Quando si subisce un attacco ransomware, il ripristino di una infrastruttura da un backup può essere una soluzione per recuperare i dati crittografati. Tuttavia, è importante tenere presente che il ripristino da un backup significa avere uno scenario già compromesso in quanto il backup potrebbe contenere gli artefizi che sono serviti per perpetrare l'attacco. Pertanto, è fondamentale avere piano della gestione della crisi dove si prevede nella fase di rimediazione anche la verifica dell'integrità delle infrastrutture e dei dati prima del ripristino.
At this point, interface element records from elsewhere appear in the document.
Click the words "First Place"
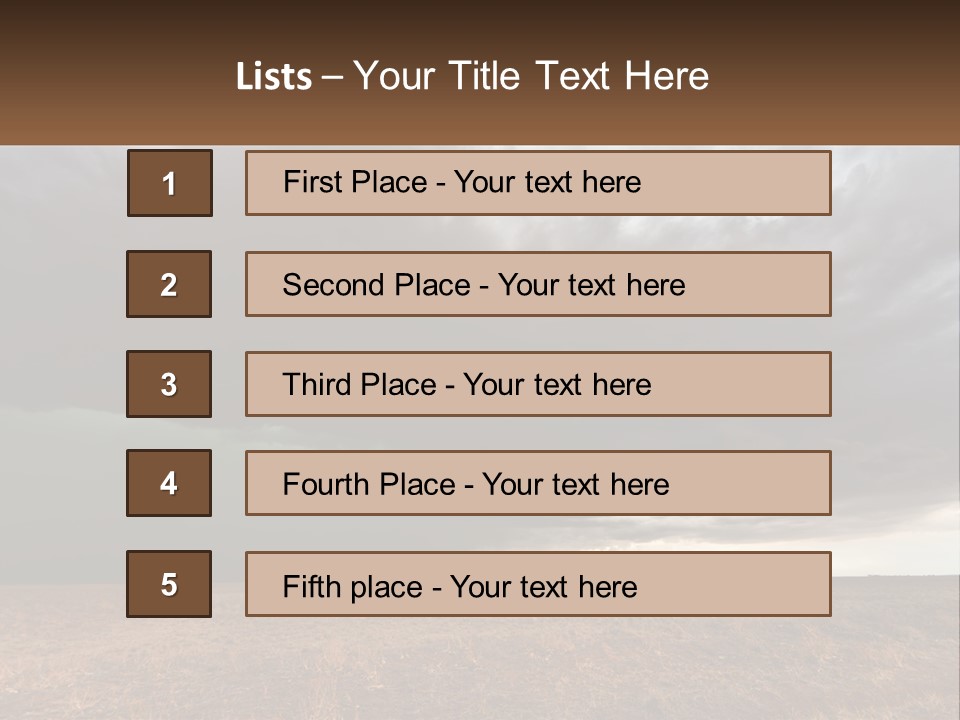Viewport: 960px width, 720px height. tap(354, 182)
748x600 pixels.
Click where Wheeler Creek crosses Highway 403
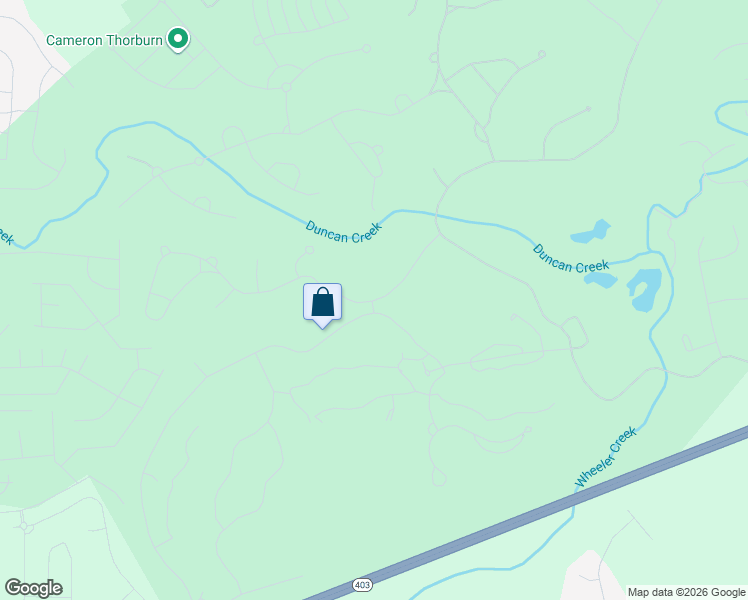[576, 498]
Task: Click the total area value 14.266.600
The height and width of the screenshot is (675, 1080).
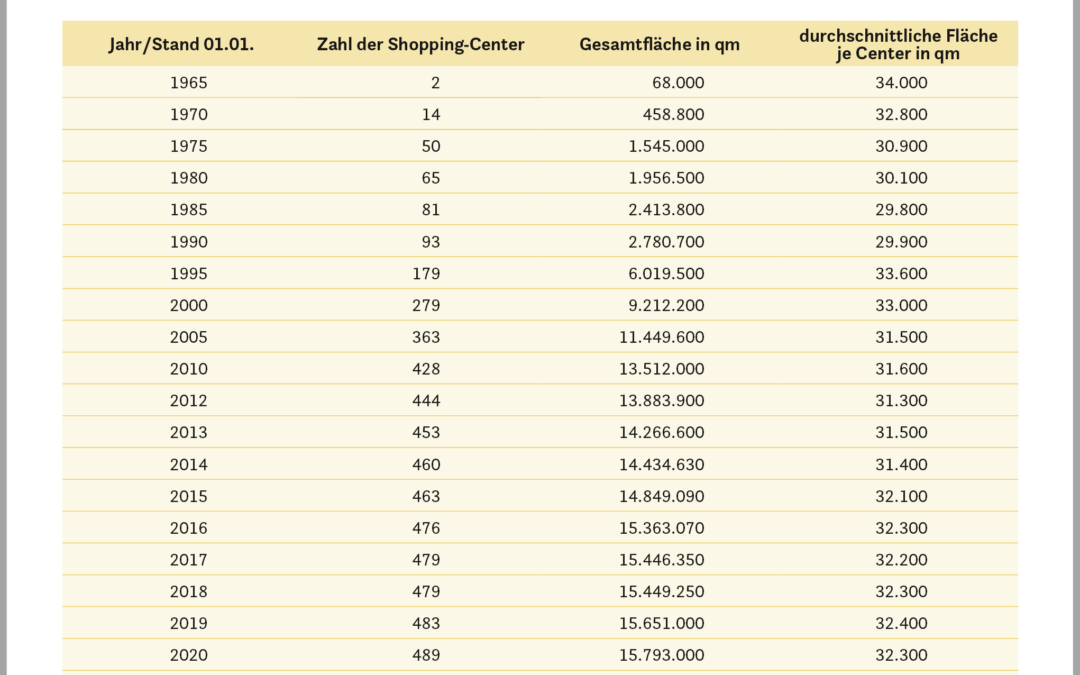Action: point(661,433)
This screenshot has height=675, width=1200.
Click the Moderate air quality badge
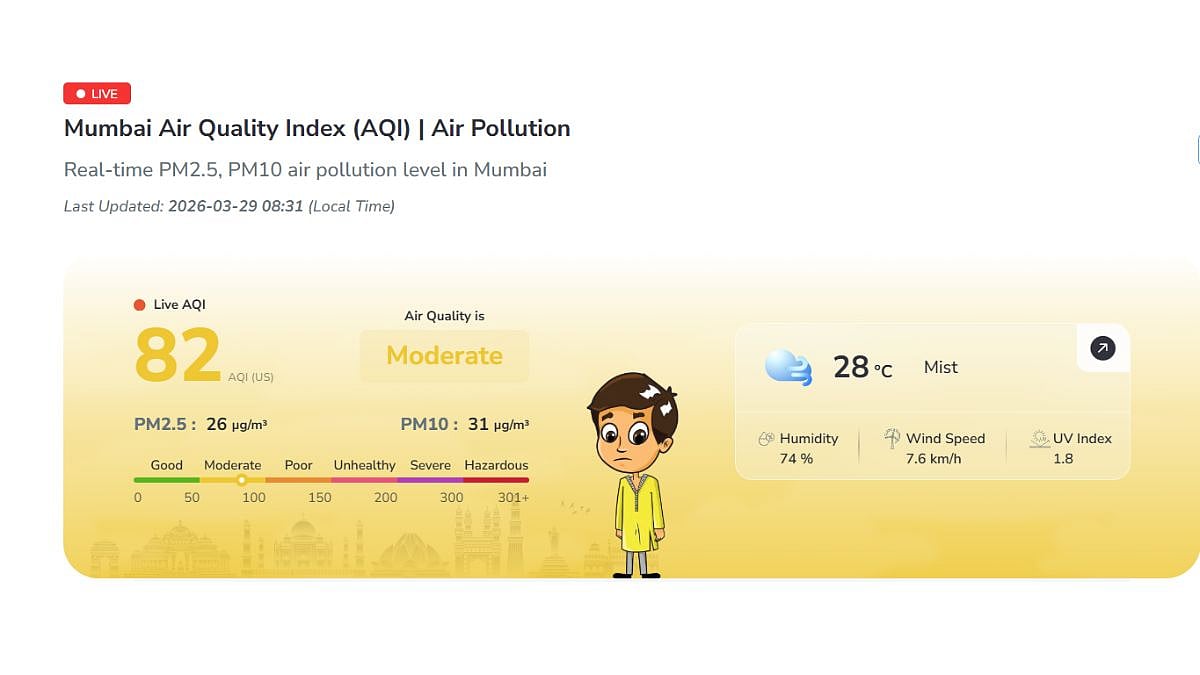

Ecco perchè nei miei incontri enfatizzo che oggi le soluzioni di backup tradizionali non sono una risposta tecnica al problema Ransomware e post attacco.
Nei miei incontri ho notato che per molti non è chiaro come avviene un attacco Ransomware. Ho effettuato tante presentazioni parlando della economia degli attacchi Ransomware (The big game hunting) ed ho argomentato in altri che oggi bisogna parlare di Ransomware as a Service e non più di Ransomware.
In questo articolo vi voglio esemplificare i 7 passi di un Ransomware as a Service per convalidare la mia ipotesi iniziale: ripristinare una infrastruttura dopo un backup vuole dire ripristinare un situazione già compromessa.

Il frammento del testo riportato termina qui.